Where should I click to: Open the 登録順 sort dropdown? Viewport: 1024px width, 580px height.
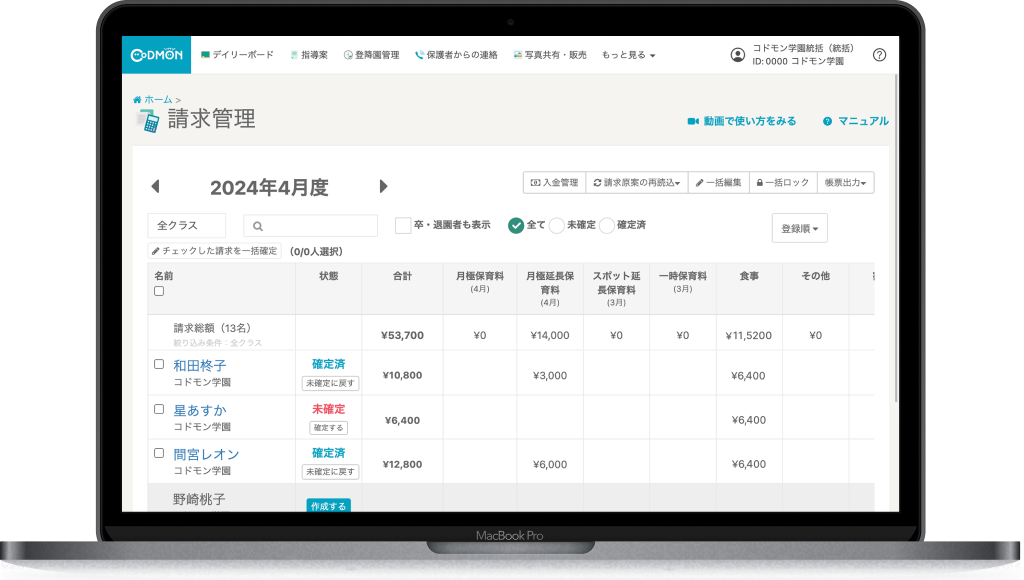click(799, 229)
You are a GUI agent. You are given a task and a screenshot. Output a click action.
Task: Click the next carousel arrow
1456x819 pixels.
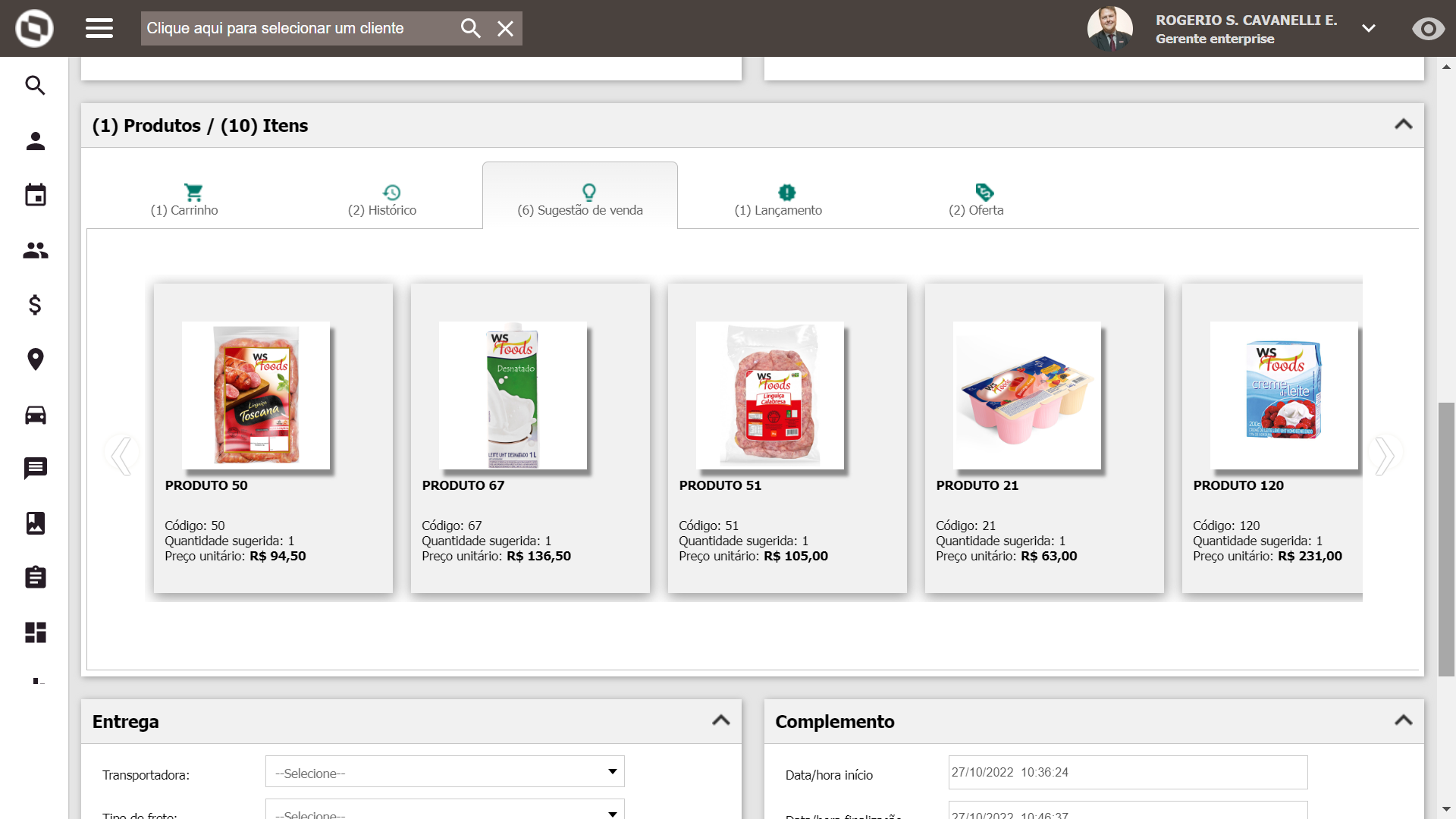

# # # # #

GIVEN REQUEST:
Write out every line of the records above word for word. Leave out the pictures.

ANSWER TO THIS PROBLEM:
Where should I click to: Open the 登録順 sort dropdown? Viewport: 1024px width, 580px height.
click(799, 229)
You are a GUI agent. You are given a task and a screenshot. Output a click action.
Task: Click the next carousel arrow
1456x819 pixels.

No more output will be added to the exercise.